Cryo-EM data collection, refinement and validation statistics.

	Telomerase T3D2 (EMDB-23437) (PDB 7LMA)	Telomerase T4D4 (EMDB-23438)	Telomerase T5D5 (EMDB-23439) (PDB 7LMB)
Data collection and processing
Magnification	105,000	105,000	105,000
Voltage (kV)	300	300	300
Electron exposure (e-/Å2)	48	48	48
Defocus range (μm)	−0.8 – −4.0	−0.8 – −4.0	−0.8 – −4.0
Pixel size (Å)	1.36	1.36	1.36
Symmetry imposed	C1	C1	C1
Initial particle images (no.)	3,816,856	1,749,767	3,951,672
Particle images after class2d (no.)	945,254	373,757	764,707
Final particle images (no.)	193,117	28,297	120,360
Map resolution (Å)	3.3	4.4	3.8
FSC threshold	0.143	0.143	0.143
Map resolution range (Å)	3.0 – 6.0	4.4 – 8.0	3.5 – 7.0
Refinement
Initial model used (PDB code)	6D6V		7LMA
Model resolution (Å)	4.1		4.4
FSC threshold	0.5		0.5
Map sharpening B factor (Å2)	−82.0		−130.8
Model composition
Non-hydrogen atoms	18,672		18,498
Protein residues	1,837		1,837
RNA/DNA Nucleotides	170		162
Ligands	1		1
R.m.s. deviations
Bond lengths (Å)	0.004		0.005
Bond angles (°)	0.858		0.915
Validation
MolProbity score	1.66		2.02
Clashscore	6.61		11.64
Poor rotamers (%)	0.91		0.06
Ramachandran plot
Favored (%)	95.69		93.31
Allowed (%)	4.31		6.69
Disallowed (%)	0.00		0.00

Supplementary Material

SI Guide & SI Fig

Supplementary Fig. 1: Source images for all data obtained by polyacrylamide gel electrophoresis.

Data availability

Cryo-EM density maps have been deposited in the Electron Microscopy Data Bank (EMDB) under accession numbers 23437 (telomerase T3D2), 23438 (telomerase T4D4) and 23439 (telomerase T5D5).

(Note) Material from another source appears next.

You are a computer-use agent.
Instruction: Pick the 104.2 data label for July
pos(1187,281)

The atomic models have been deposited in the Protein Data Bank (PDB) under accession codes 7LMA (telomerase T3D2) and 7LMB (telomerase T5D5). Atomic model and cryo-EM density map of telomerase T3D3 were retrieved from the PDB (accession code 6d6v) and EMDB (accession code EMD-7821). Other structures used in this study were retrieved from the PDB with accession codes 2I46 for TPP1-OB, 3KYL for Tribolium TERT-like protein and 2M22 for TER SL2. Uncropped version of all the gels are included as Supplementary Information Figure 1.